** Excerpted data follows **
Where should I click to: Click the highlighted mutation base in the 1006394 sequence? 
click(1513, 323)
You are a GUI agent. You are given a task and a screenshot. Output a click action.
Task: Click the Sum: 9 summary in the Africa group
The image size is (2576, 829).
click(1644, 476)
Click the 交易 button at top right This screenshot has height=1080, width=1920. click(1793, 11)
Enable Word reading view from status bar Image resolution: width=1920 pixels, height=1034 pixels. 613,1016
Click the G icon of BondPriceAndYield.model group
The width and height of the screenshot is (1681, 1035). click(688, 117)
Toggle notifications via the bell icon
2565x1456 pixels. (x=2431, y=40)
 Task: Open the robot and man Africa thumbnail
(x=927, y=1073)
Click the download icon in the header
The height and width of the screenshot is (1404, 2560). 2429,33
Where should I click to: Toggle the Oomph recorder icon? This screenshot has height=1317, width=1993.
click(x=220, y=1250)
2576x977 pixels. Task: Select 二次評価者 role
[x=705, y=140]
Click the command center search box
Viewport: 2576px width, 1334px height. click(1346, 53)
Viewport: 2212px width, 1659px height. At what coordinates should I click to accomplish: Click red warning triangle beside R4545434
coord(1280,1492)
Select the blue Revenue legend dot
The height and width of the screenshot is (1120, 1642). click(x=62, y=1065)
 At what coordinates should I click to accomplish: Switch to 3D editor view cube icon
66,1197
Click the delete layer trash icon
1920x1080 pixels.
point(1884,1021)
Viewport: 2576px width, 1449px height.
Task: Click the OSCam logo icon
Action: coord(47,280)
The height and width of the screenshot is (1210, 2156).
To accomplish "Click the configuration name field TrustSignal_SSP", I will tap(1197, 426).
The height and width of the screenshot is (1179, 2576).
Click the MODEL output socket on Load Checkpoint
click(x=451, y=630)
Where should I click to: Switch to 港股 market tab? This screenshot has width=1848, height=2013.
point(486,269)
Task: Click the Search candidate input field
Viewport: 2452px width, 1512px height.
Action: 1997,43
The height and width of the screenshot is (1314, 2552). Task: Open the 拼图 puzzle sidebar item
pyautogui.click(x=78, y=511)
** End of Excerpted data **
Work item. Please copy every line in the entries where "field" appears.

Exercise solution.
To accomplish "Click the configuration name field TrustSignal_SSP", I will tap(1197, 426).
Task: Click the Search candidate input field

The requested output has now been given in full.